[Supplied data — start]

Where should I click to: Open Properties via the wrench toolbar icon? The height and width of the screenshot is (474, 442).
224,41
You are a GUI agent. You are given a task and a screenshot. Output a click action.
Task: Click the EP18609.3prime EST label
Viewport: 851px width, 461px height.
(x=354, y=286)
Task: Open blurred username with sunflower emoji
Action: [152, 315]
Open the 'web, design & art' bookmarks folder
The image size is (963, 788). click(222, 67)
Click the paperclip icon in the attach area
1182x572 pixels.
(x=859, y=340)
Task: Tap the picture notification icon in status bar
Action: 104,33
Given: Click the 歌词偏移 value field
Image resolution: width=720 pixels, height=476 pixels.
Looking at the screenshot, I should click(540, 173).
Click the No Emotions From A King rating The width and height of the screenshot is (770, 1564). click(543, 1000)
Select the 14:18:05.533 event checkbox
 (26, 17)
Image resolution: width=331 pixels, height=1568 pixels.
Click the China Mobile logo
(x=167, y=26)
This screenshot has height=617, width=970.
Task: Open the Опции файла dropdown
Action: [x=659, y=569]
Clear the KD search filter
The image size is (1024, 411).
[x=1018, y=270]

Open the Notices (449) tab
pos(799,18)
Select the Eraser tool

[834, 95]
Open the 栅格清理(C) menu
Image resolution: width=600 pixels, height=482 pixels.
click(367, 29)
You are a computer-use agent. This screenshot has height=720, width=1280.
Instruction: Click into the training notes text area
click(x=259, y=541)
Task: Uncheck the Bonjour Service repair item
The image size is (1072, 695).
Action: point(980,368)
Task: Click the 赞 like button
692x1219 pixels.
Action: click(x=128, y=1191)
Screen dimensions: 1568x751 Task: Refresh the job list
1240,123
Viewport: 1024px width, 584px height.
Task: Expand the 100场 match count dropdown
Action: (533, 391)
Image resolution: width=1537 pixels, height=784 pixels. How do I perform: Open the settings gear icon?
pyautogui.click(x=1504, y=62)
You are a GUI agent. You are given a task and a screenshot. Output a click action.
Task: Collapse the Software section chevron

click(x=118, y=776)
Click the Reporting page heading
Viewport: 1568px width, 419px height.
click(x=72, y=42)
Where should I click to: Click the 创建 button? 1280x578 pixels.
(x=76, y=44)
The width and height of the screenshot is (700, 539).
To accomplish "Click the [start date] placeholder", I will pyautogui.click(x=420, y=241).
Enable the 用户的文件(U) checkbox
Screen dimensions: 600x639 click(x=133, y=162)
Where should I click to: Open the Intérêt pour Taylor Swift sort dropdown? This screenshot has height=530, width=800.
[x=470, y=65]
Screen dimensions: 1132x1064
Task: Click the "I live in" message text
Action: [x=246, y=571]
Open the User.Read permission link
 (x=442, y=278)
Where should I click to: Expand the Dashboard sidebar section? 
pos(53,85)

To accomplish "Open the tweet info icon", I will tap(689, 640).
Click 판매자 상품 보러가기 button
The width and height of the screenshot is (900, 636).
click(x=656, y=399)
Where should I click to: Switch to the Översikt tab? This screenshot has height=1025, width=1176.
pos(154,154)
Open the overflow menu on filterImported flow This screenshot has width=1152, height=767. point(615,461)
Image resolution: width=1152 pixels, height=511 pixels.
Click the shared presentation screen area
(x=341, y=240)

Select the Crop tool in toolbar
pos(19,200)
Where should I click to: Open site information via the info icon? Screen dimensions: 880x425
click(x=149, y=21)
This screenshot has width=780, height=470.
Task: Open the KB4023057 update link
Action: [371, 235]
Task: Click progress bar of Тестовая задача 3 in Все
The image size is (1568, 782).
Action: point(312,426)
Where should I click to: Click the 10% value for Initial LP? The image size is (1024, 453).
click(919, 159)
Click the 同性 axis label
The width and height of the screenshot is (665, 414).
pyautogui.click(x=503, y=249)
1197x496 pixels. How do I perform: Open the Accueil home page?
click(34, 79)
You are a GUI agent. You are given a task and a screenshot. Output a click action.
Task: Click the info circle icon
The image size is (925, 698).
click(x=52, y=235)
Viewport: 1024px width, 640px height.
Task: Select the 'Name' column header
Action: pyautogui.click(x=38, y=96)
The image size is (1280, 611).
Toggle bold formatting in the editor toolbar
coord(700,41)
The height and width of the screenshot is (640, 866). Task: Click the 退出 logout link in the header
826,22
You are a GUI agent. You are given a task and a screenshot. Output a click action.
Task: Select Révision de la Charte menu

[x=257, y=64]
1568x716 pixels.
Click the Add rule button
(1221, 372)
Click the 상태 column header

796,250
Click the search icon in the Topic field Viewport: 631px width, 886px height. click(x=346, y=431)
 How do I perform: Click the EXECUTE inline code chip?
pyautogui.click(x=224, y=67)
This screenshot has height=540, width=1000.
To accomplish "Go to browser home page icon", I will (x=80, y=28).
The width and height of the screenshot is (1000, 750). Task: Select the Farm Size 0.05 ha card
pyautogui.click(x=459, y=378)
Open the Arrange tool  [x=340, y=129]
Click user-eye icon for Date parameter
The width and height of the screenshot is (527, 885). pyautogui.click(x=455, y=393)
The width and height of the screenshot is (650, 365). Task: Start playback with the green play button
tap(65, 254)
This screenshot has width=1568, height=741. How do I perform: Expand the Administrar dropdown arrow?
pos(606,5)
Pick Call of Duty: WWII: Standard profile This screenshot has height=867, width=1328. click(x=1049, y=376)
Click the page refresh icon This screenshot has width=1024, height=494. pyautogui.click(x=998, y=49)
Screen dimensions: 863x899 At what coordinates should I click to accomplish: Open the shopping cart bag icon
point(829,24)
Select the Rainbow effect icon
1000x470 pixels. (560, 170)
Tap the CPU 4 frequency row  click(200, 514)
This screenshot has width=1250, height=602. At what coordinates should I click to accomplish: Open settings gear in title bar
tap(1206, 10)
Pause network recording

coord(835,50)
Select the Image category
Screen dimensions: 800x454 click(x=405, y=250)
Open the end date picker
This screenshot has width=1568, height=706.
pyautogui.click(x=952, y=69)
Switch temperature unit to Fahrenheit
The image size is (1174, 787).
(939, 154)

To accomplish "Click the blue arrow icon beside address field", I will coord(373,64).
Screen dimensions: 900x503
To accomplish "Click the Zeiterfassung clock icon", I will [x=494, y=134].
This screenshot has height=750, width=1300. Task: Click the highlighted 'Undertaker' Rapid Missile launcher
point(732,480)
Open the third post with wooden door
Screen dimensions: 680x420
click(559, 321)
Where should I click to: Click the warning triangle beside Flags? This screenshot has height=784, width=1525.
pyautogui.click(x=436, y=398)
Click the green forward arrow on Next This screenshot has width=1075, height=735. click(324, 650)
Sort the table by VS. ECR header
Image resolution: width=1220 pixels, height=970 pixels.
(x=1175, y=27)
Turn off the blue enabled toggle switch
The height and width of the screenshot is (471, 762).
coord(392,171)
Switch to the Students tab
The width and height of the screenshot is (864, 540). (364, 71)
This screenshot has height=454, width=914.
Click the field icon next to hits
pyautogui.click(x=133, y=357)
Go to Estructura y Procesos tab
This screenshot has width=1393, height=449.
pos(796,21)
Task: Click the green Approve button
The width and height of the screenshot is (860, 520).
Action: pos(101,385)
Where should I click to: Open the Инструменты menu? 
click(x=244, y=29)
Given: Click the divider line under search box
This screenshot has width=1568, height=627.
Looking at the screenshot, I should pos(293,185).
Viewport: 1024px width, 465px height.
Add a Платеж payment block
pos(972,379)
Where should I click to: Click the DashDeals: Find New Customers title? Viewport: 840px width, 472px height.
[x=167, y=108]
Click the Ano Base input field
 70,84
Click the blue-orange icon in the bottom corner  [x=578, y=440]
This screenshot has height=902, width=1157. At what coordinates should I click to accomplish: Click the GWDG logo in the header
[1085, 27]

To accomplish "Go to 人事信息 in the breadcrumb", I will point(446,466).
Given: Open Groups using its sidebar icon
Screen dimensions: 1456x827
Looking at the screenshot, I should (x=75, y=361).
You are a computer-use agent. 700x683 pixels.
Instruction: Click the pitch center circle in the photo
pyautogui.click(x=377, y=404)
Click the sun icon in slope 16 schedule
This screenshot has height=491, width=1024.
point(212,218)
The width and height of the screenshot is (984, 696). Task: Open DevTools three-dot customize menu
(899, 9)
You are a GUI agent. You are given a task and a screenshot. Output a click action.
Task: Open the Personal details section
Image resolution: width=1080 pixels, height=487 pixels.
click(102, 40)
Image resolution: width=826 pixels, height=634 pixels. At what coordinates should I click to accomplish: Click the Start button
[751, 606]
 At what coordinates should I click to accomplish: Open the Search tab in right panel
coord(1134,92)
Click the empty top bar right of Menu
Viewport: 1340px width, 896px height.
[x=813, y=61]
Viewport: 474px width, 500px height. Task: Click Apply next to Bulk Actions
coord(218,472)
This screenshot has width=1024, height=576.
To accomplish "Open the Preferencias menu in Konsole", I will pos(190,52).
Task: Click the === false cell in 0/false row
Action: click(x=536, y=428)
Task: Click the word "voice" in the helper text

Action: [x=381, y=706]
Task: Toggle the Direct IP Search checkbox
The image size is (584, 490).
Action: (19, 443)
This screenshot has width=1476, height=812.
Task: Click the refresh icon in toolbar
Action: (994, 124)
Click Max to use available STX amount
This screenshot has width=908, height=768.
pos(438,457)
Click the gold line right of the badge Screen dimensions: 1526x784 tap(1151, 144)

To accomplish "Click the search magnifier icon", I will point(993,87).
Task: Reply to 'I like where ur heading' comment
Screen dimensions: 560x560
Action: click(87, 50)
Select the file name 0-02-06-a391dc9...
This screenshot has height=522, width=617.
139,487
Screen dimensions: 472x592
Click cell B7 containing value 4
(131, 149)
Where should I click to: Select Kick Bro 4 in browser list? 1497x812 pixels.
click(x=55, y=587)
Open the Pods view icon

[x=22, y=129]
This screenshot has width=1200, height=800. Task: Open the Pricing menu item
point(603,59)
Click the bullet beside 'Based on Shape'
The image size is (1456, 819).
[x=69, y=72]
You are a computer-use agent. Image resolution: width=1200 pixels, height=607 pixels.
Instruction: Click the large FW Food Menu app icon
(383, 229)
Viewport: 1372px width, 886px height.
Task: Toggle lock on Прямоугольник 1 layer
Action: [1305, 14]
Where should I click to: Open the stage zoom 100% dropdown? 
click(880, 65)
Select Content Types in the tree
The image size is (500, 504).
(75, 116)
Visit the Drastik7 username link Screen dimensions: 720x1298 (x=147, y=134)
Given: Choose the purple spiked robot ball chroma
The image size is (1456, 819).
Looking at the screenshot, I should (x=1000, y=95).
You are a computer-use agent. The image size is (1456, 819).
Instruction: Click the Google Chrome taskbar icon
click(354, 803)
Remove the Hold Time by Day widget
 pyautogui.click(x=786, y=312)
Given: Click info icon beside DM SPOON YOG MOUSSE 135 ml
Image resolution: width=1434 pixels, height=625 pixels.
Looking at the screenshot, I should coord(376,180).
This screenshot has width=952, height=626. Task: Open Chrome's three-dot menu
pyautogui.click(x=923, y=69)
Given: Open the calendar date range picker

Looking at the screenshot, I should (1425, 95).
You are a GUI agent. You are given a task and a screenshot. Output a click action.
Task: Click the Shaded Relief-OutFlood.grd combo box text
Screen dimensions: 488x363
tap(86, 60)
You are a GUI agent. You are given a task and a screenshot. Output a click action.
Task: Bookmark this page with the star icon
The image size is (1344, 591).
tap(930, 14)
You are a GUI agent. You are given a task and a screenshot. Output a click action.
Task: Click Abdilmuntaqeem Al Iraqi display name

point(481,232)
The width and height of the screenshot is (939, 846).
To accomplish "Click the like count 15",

[Supplied data — finish]

◆ Problem details ◆
Check each line of the entries for "computer" and copy those that have it.

◆ Answer box ◆
You are a computer-use agent. This screenshot has height=720, width=1280.
You are a computer-use agent. 700x683 pixels.
You are a computer-use agent. Image resolution: width=1200 pixels, height=607 pixels.
You are a computer-use agent. The image size is (1456, 819).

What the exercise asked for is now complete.